--- RECORDS FOR THIS EXERCISE ---
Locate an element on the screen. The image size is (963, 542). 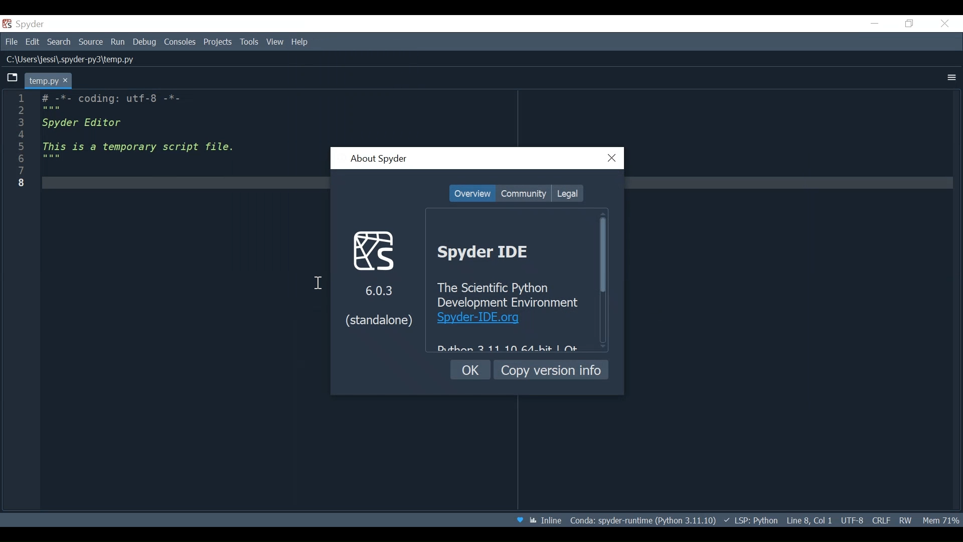
Edit is located at coordinates (32, 43).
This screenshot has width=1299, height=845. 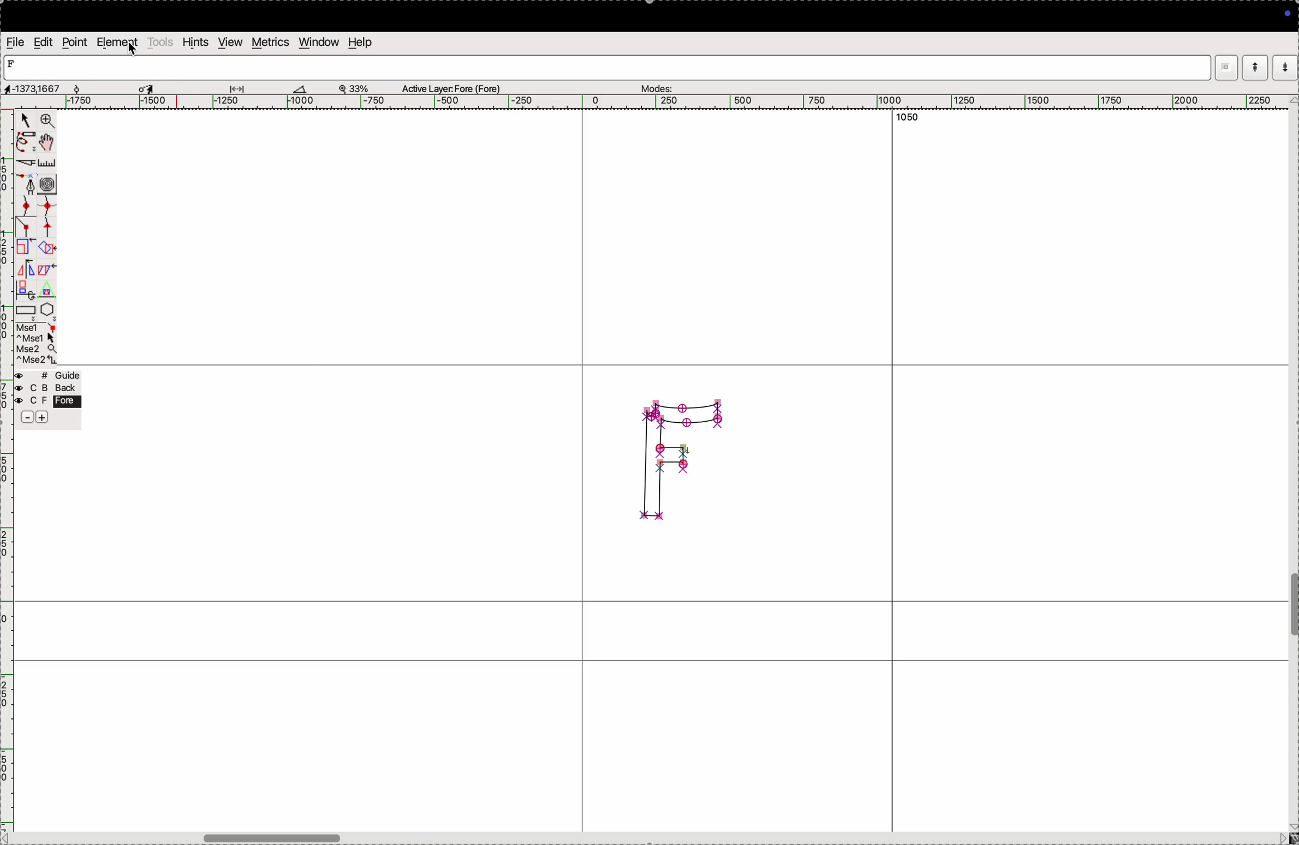 What do you see at coordinates (655, 86) in the screenshot?
I see `modes` at bounding box center [655, 86].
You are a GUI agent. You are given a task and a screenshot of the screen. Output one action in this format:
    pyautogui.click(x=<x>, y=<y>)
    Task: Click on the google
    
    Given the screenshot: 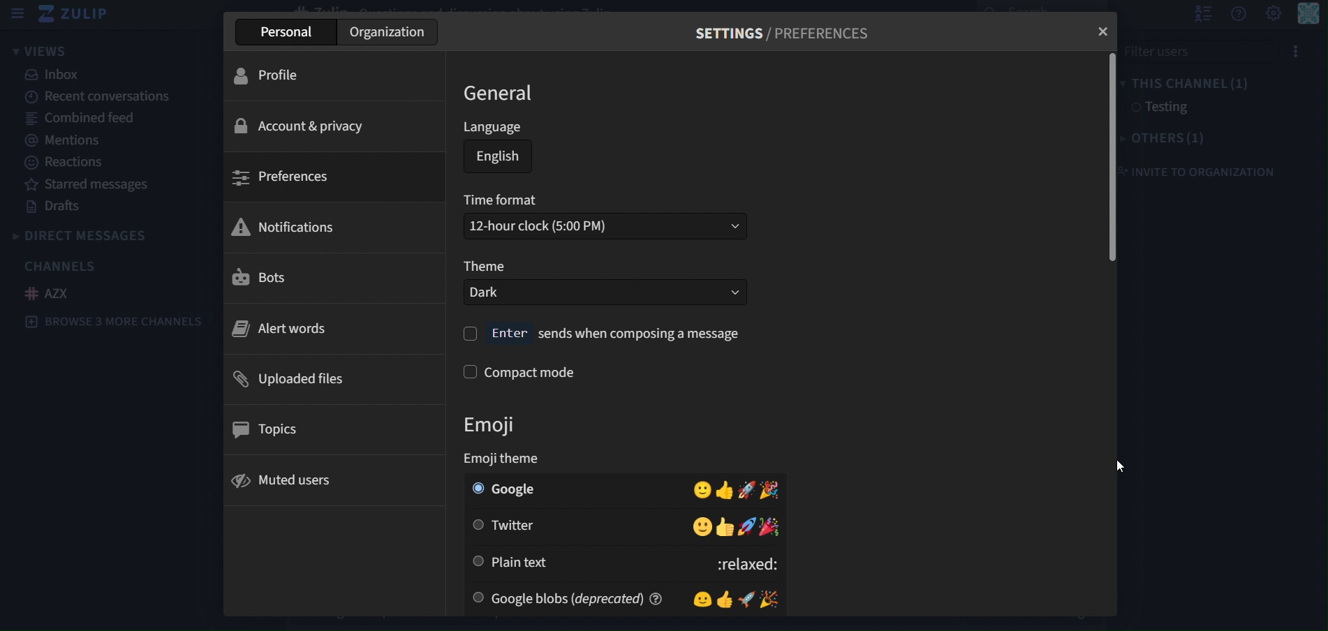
---
> **WRITTEN PROBLEM**: Repeat the lines starting at the one that contains "You are a GUI" and ending at the last line of the items, leaving out the pictures.

> **EXERCISE OUTPUT**:
You are a GUI agent. You are given a task and a screenshot of the screen. Output one action in this format:
    pyautogui.click(x=<x>, y=<y>)
    Task: Click on the google
    
    Given the screenshot: 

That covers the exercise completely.